[Dataset items]
-- Opening Marker --

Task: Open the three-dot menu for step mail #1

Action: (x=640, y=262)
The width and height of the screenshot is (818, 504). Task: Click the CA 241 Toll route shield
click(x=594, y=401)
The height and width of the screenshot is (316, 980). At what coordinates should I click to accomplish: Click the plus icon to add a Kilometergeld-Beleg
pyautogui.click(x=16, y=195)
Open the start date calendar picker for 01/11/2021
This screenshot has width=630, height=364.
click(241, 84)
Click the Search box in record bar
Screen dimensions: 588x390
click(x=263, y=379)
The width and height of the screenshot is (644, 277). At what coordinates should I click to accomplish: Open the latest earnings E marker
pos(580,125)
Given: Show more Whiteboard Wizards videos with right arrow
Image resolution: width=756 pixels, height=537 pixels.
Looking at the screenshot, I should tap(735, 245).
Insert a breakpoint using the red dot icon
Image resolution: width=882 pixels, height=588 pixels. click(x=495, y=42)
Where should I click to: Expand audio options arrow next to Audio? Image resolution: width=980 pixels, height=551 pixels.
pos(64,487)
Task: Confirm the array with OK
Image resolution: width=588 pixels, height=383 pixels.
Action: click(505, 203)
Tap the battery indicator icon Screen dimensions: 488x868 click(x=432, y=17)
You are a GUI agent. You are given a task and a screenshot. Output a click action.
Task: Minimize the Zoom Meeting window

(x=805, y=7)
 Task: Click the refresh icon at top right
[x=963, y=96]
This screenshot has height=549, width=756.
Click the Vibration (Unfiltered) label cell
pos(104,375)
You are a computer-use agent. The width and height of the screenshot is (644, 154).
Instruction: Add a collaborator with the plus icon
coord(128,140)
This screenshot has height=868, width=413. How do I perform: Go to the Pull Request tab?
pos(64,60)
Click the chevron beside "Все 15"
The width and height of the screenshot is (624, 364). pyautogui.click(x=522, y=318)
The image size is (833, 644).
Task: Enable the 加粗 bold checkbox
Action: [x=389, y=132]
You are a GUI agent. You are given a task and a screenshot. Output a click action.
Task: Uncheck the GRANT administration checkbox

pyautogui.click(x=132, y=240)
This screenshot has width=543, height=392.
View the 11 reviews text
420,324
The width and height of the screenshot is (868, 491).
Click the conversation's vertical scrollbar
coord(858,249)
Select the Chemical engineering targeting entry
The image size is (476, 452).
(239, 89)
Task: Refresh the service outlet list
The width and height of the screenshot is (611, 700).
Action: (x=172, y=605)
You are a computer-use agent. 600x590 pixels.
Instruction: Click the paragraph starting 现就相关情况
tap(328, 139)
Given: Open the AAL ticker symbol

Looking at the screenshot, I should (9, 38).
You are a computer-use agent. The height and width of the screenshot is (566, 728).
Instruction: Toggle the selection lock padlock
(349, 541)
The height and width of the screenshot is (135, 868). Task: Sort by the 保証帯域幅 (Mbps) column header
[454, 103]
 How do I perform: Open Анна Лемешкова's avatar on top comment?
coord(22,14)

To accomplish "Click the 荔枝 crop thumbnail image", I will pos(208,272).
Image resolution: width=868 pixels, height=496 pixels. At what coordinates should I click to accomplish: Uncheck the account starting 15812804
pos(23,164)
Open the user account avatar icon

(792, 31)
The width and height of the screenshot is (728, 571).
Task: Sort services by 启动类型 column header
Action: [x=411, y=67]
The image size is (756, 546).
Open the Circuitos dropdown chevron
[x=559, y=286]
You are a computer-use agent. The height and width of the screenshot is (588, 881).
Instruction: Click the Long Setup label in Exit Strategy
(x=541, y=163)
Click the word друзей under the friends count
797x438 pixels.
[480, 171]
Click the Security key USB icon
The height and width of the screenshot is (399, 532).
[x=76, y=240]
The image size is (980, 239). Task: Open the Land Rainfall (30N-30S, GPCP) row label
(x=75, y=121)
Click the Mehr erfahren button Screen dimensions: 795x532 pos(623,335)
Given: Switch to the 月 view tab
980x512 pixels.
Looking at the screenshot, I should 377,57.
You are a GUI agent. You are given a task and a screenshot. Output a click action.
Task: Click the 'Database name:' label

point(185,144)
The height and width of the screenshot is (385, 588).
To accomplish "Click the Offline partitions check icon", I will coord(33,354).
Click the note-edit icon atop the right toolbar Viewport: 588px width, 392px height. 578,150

-- Closing Marker --

-- TASK --
Each record above should be retyped in full, exactly as shown.

-- EXERCISE OUTPUT --
Task: Open the three-dot menu for step mail #1

Action: (x=640, y=262)
The width and height of the screenshot is (818, 504). Task: Click the CA 241 Toll route shield
click(x=594, y=401)
The height and width of the screenshot is (316, 980). At what coordinates should I click to accomplish: Click the plus icon to add a Kilometergeld-Beleg
pyautogui.click(x=16, y=195)
Open the start date calendar picker for 01/11/2021
This screenshot has width=630, height=364.
click(241, 84)
Click the Search box in record bar
Screen dimensions: 588x390
click(x=263, y=379)
The width and height of the screenshot is (644, 277). At what coordinates should I click to accomplish: Open the latest earnings E marker
pos(580,125)
Given: Show more Whiteboard Wizards videos with right arrow
Image resolution: width=756 pixels, height=537 pixels.
Looking at the screenshot, I should tap(735, 245).
Insert a breakpoint using the red dot icon
Image resolution: width=882 pixels, height=588 pixels. click(x=495, y=42)
Where should I click to: Expand audio options arrow next to Audio? Image resolution: width=980 pixels, height=551 pixels.
pos(64,487)
Task: Confirm the array with OK
Image resolution: width=588 pixels, height=383 pixels.
Action: click(505, 203)
Tap the battery indicator icon Screen dimensions: 488x868 click(x=432, y=17)
You are a GUI agent. You are given a task and a screenshot. Output a click action.
Task: Minimize the Zoom Meeting window

(x=805, y=7)
 Task: Click the refresh icon at top right
[x=963, y=96]
This screenshot has height=549, width=756.
Click the Vibration (Unfiltered) label cell
pos(104,375)
You are a computer-use agent. The width and height of the screenshot is (644, 154).
Instruction: Add a collaborator with the plus icon
coord(128,140)
This screenshot has height=868, width=413. How do I perform: Go to the Pull Request tab?
pos(64,60)
Click the chevron beside "Все 15"
The width and height of the screenshot is (624, 364). pyautogui.click(x=522, y=318)
The image size is (833, 644).
Task: Enable the 加粗 bold checkbox
Action: [x=389, y=132]
You are a GUI agent. You are given a task and a screenshot. Output a click action.
Task: Uncheck the GRANT administration checkbox

pyautogui.click(x=132, y=240)
This screenshot has width=543, height=392.
View the 11 reviews text
420,324
The width and height of the screenshot is (868, 491).
Click the conversation's vertical scrollbar
coord(858,249)
Select the Chemical engineering targeting entry
The image size is (476, 452).
(239, 89)
Task: Refresh the service outlet list
The width and height of the screenshot is (611, 700).
Action: (x=172, y=605)
You are a computer-use agent. 600x590 pixels.
Instruction: Click the paragraph starting 现就相关情况
tap(328, 139)
Given: Open the AAL ticker symbol

Looking at the screenshot, I should (9, 38).
You are a computer-use agent. The height and width of the screenshot is (566, 728).
Instruction: Toggle the selection lock padlock
(349, 541)
The height and width of the screenshot is (135, 868). Task: Sort by the 保証帯域幅 (Mbps) column header
[454, 103]
 How do I perform: Open Анна Лемешкова's avatar on top comment?
coord(22,14)

To accomplish "Click the 荔枝 crop thumbnail image", I will pos(208,272).
Image resolution: width=868 pixels, height=496 pixels. At what coordinates should I click to accomplish: Uncheck the account starting 15812804
pos(23,164)
Open the user account avatar icon

(792, 31)
The width and height of the screenshot is (728, 571).
Task: Sort services by 启动类型 column header
Action: [x=411, y=67]
The image size is (756, 546).
Open the Circuitos dropdown chevron
[x=559, y=286]
You are a computer-use agent. The height and width of the screenshot is (588, 881).
Instruction: Click the Long Setup label in Exit Strategy
(x=541, y=163)
Click the word друзей under the friends count
797x438 pixels.
[480, 171]
Click the Security key USB icon
The height and width of the screenshot is (399, 532).
[x=76, y=240]
The image size is (980, 239). Task: Open the Land Rainfall (30N-30S, GPCP) row label
(x=75, y=121)
Click the Mehr erfahren button Screen dimensions: 795x532 pos(623,335)
Given: Switch to the 月 view tab
980x512 pixels.
Looking at the screenshot, I should 377,57.
You are a GUI agent. You are given a task and a screenshot. Output a click action.
Task: Click the 'Database name:' label

point(185,144)
The height and width of the screenshot is (385, 588).
To accomplish "Click the Offline partitions check icon", I will coord(33,354).
Click the note-edit icon atop the right toolbar Viewport: 588px width, 392px height. 578,150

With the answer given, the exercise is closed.